Azimut: prossima tappa tra Cile, Perù e Colombia. Ma il futuro è in Africa

PROSSIMA TAPPA TRA CILE, PERU' E COLOMBIA – La prossima mossa di Azimut sullo scacchiere internazionale? Sarà in Cile, in Perù o in Colombia, le cui Borse hanno stretto un accordo. Lo ha detto il presidente e amministratore delegato Pietro Giuliani in un'intervista rilasciata al quotidiano La Stampa. Ma le mire del gruppo vanno ben oltre il Sud America. "Oggi abbiamo tre macro poli", ha spiegato il manager, "il primo è l'Europa, a cui si aggiunge la Turchia, dove abbiamo una quota di mercato più alta che in Italia, pari al 2,6%" e dove Azimut punta a "crescere tantissimo". Il secondo è, appunto, il Sud America, dove il gruppo è già presente in Brasile e in Messico, mentre il terzo polo è costituito da Asia e Australia: "siamo a Hong Kong, Shanghai, Taipei e Singapore. In Australia siamo a Sidney e Melbourne. Due società le abbiamo prese, altre cinque le abbiamo nel mirino, 13 sono sotto osservazione. In 10 anni prevediamo di investire là 70 milioni per arrivare a 5,2 miliardi di masse in gestione".

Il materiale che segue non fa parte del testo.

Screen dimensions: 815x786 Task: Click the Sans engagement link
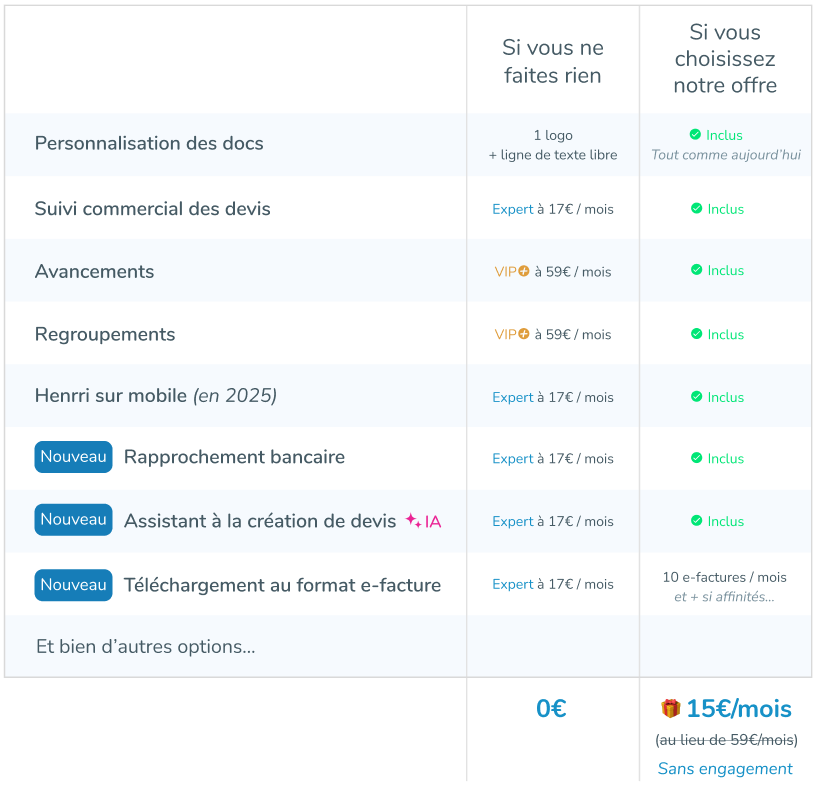coord(725,768)
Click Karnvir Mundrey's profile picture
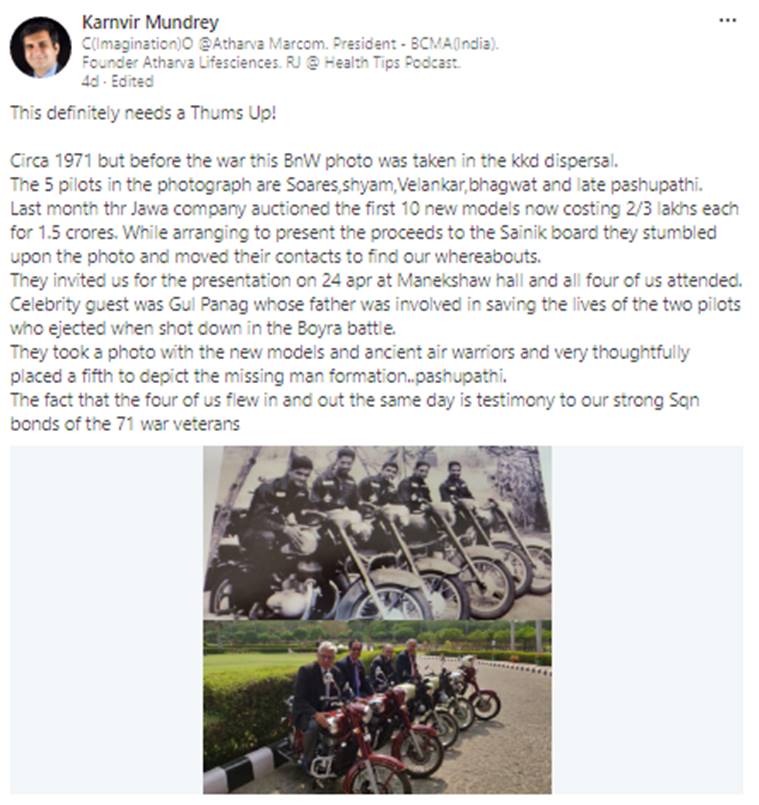This screenshot has width=759, height=805. coord(41,47)
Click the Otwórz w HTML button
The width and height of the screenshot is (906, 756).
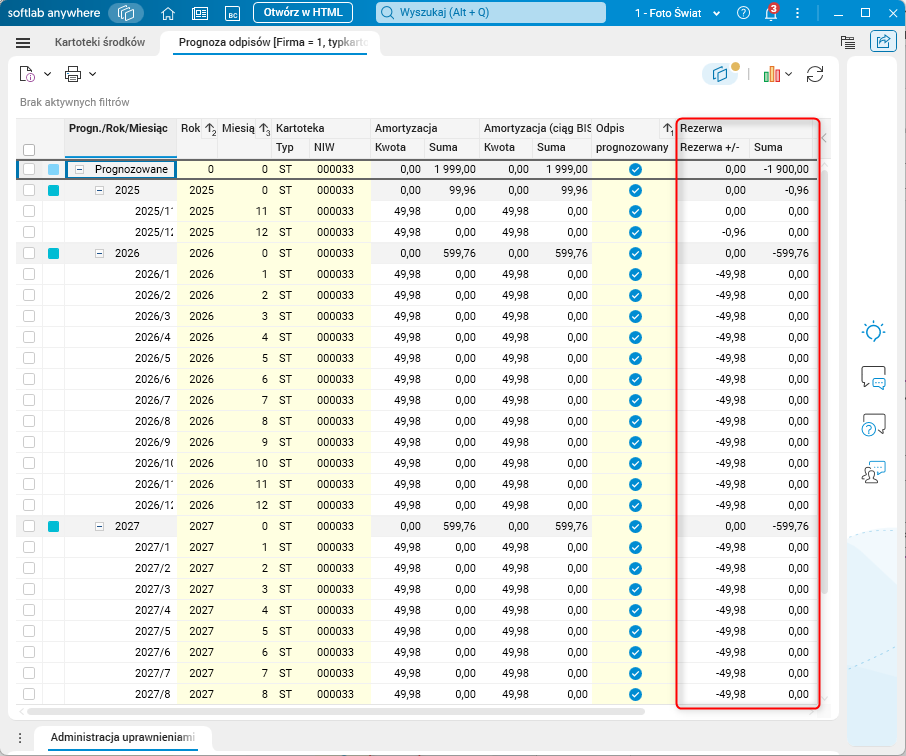point(303,13)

MISSIONE AFRICA – E guardando più in là, nel medio-lungo termine, Giuliani non nasconde che i suoi piani di sviluppo mirano al Continente Nero. L'Africa, dice il manager, "è il secondo gradino: noi oggi facciamo i soldi in Europa, per i prossimi 10 anni li faremo nei Paesi Emergenti, per me l’Africa scatterà dal decimo al ventesimo anno. Voglio essere pronto per quando il continente partirà". Sviluppo internazionale a parte, Azimut sta puntando con decisone sul sostegno alle pmi e sul private equity: "vogliamo seguire le imprese da quando vengono costituite fino ad accompagnarle in Borsa o nello sviluppo attraverso fusioni e acquisizioni". L'obiettivo del gruppo, ha continuato Giuliani, "è diventare un punto di riferimento per le pmi e chi ci lavora, tra gestione della ricchezza e fondi pensione. E una società con una forte connotazione italo europea ma multinazionale".